*** Opening EXCERPTED DATA ***
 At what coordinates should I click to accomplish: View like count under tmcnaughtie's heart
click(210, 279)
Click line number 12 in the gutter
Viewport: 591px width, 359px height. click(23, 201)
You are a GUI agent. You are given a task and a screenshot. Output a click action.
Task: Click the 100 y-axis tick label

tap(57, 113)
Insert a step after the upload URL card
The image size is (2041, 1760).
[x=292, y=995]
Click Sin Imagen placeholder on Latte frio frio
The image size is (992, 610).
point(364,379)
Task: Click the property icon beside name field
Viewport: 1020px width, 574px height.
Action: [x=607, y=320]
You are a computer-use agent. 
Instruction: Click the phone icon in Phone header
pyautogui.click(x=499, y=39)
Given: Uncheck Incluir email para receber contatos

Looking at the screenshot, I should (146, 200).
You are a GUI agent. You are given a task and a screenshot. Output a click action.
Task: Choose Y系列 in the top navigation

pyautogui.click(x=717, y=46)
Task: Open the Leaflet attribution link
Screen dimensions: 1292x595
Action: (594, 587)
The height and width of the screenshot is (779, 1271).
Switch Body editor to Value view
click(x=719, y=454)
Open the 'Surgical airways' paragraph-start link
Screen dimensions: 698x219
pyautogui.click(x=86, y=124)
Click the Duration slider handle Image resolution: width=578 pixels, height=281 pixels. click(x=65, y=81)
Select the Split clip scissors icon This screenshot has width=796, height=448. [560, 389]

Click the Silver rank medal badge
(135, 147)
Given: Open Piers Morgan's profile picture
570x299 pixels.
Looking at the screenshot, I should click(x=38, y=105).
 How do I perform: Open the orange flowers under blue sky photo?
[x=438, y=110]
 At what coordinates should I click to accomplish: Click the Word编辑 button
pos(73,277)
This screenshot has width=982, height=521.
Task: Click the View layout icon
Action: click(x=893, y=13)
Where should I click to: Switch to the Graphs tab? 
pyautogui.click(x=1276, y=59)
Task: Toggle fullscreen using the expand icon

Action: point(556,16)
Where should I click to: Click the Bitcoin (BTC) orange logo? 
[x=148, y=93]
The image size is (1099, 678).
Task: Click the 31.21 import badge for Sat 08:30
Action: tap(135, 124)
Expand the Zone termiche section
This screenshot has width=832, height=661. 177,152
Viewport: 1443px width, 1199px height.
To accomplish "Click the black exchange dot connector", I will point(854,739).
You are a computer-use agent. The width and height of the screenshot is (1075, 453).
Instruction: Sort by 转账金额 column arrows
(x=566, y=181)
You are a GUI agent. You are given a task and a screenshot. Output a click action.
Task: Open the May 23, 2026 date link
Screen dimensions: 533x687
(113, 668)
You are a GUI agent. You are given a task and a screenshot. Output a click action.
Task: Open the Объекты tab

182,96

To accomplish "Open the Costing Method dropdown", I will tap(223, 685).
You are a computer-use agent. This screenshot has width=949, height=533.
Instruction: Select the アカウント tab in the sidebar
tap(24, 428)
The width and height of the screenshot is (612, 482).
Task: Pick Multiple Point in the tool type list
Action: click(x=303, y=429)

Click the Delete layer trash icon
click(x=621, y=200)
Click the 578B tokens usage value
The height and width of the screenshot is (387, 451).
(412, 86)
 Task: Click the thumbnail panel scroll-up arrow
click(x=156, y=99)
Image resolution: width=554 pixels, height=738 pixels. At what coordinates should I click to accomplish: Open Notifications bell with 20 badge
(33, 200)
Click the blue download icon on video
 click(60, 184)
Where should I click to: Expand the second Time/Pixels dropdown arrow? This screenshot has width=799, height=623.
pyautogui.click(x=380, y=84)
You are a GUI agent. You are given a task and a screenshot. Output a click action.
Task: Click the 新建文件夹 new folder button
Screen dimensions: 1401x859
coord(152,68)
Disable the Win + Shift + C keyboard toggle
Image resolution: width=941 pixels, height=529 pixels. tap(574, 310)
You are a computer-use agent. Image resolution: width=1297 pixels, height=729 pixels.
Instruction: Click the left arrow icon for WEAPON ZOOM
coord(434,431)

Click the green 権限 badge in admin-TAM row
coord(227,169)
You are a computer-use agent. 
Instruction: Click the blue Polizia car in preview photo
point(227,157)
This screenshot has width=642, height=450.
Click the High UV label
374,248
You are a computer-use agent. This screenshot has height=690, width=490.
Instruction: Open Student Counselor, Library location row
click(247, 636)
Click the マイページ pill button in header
*** Closing EXCERPTED DATA ***
* WHAT YOU SHOULD DO *
Whenever the word "will" appears in a line above, copy that line.

* YOUR SOLUTION *
To accomplish "Click the black exchange dot connector", I will point(854,739).
To accomplish "Open the Costing Method dropdown", I will tap(223, 685).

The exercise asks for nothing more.